My story is like so many others, I'm sure. I have been large all my life. I remember, I was in 6th grade, I had to have a physical before I could enter junior high school, I weighed in at 154 pounds. I remember I wore size 16 1/2 clothes. My mom was upset with me because during those times it was very hard to find clothes to fit me and I had a sister who was petite and fit.
In high school I tried every diet that I could including pure starvation. I lost a few pounds then those pounds return along with a few more. I hated high school, I was teased every day. I worked at a fast food establishment where I met guys a little older who would ask me out, they would tell me I was beautiful but if I would just lose some weight. I hated myself.
I met someone who had never really had a girlfriend before, he was nice and he accepted me the way I was, you guessed it, I married him. I had 4 children, we were married for almost 18 years when our son died at the age of 5 (1991). My husband and I became closer for a couple of years. I received counseling for the loss of my son, my husband chose not to get counseling. He became a very angry person and emotionally abusive. I ate to compensate. I divorced him in 1999 after seeing how his anger was affecting my daughters. At this time, I weighed 288.

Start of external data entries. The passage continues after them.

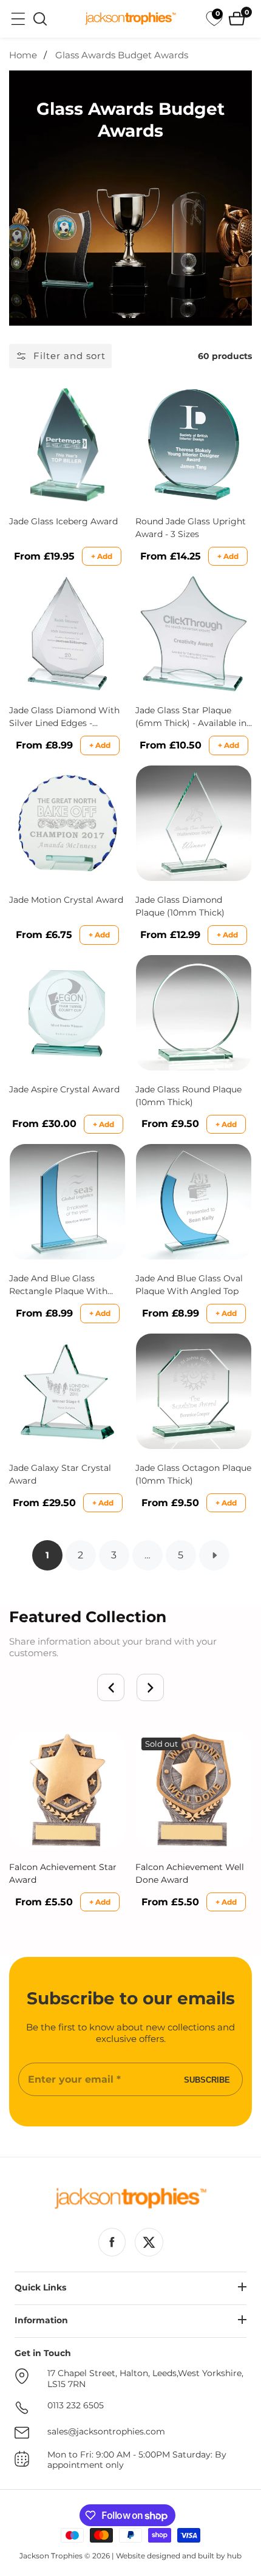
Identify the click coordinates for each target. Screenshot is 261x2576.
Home (23, 55)
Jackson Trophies (51, 2555)
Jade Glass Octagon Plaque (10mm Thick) (193, 1474)
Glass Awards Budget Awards (121, 55)
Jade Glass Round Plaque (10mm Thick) (188, 1096)
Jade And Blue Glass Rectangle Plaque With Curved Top (58, 1285)
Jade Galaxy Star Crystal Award (60, 1474)
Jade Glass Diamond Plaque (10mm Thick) (180, 906)
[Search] (40, 19)
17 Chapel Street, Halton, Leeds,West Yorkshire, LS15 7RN (145, 2378)
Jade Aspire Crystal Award (64, 1089)
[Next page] (214, 1555)
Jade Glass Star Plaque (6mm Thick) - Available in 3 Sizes (190, 717)
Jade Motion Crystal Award (66, 899)
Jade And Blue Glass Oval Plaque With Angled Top (189, 1285)
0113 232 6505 (75, 2405)
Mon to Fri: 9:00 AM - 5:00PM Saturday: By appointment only (136, 2460)
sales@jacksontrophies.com (106, 2432)
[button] (110, 1687)
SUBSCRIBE (207, 2079)
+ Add (101, 556)
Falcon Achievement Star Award (63, 1873)
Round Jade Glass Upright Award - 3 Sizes (190, 528)
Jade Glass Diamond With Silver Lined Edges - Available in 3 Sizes (64, 717)
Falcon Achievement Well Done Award (189, 1873)
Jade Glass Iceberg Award (63, 521)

Now divorced, I lived in our home with two of my daughters. Money was very tight so my dinners were light. I went down to 260. I started dating men I met through BBW clubs and websites. After 2 yrs of dating I met a wonderful man whom I am now married to for almost 7 yrs.

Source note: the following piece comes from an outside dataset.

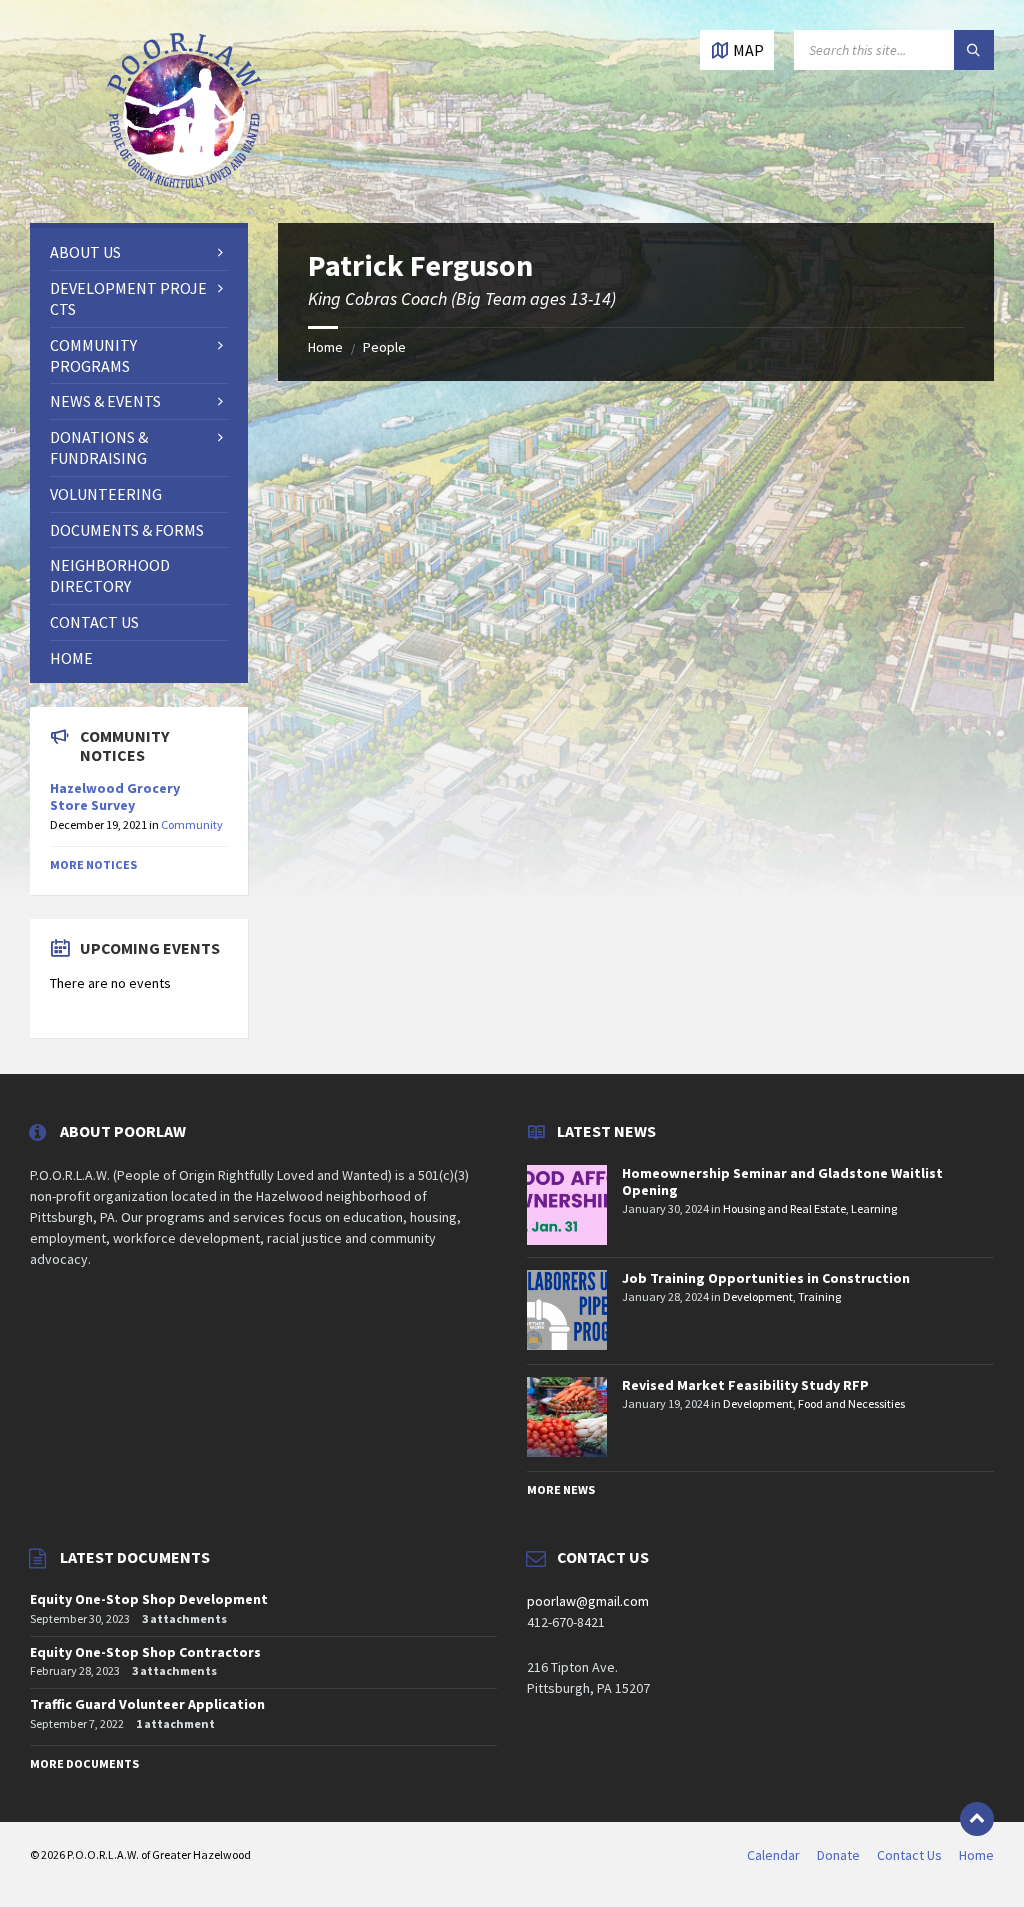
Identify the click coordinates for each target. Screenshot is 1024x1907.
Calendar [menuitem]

In 2005, my dad died, I ate to console myself. Also, I was diagnosed with breast cancer, I weighed 317. The surgeon who performed the mastectomy insisted that I lose weight. I knew I had to do it. I knew I had to do it slowly and consistently. In May 2009, I weighed 229, I was so proud of myself. Then, there was a change in my medications and my position I held for 16 years working in education was being eliminated. My world crashed down on me.
I accepted a position at a high school and started working on Sept.1 but I had ballooned to 255. In November, I decided to research bariatric surgery. A previous co-worker went through it and she was doing great, I felt this is what I needed to give me the tool I needed to totally succeed. So....... here I am, ready willing and able to complete my journey to a healthy, painfree, and confident me.